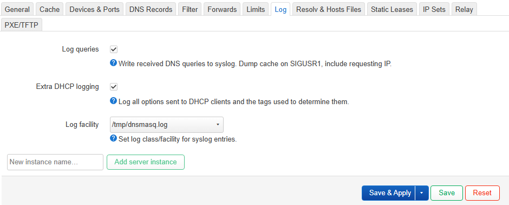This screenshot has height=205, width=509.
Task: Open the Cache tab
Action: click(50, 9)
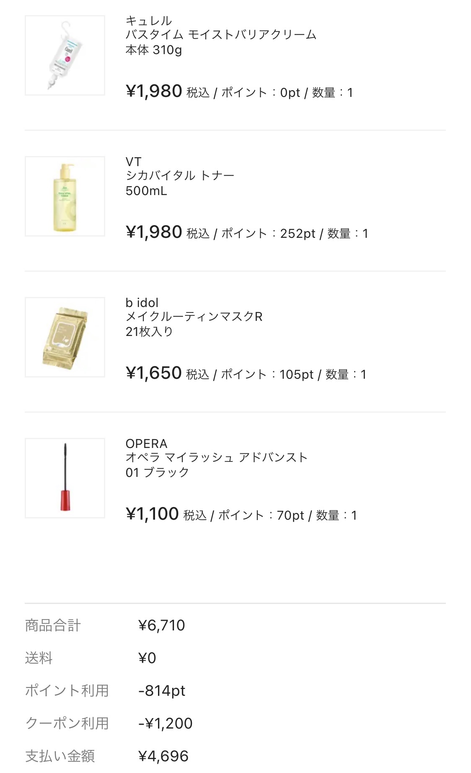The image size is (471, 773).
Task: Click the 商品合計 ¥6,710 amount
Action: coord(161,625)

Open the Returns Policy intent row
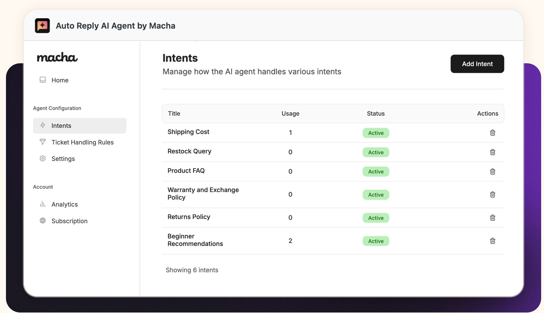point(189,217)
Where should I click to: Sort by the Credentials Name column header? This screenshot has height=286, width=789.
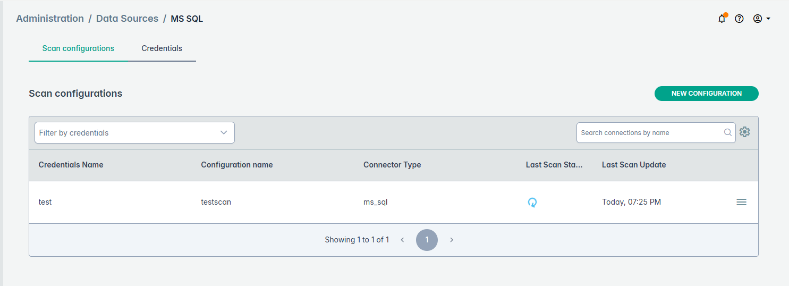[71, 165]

##########

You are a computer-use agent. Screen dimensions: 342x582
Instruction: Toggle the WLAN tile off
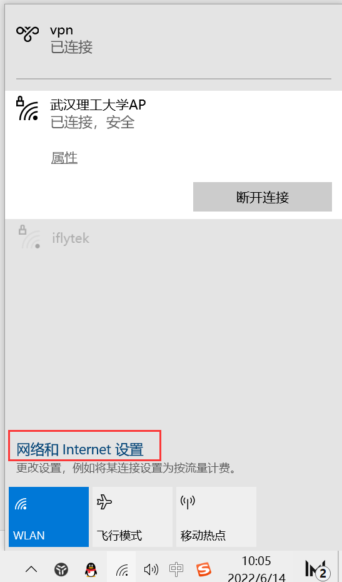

##########

> [YOUR INSTRUCTIONS] Update the part that opens with the line containing "You are a computer-use" and closes with the line containing "Instruction: Toggle the WLAN tile off" by putting "button" in place of "tile" and changing nothing else. Give only those lines.

> [WRITTEN SOLUTION]
You are a computer-use agent. Screen dimensions: 342x582
Instruction: Toggle the WLAN button off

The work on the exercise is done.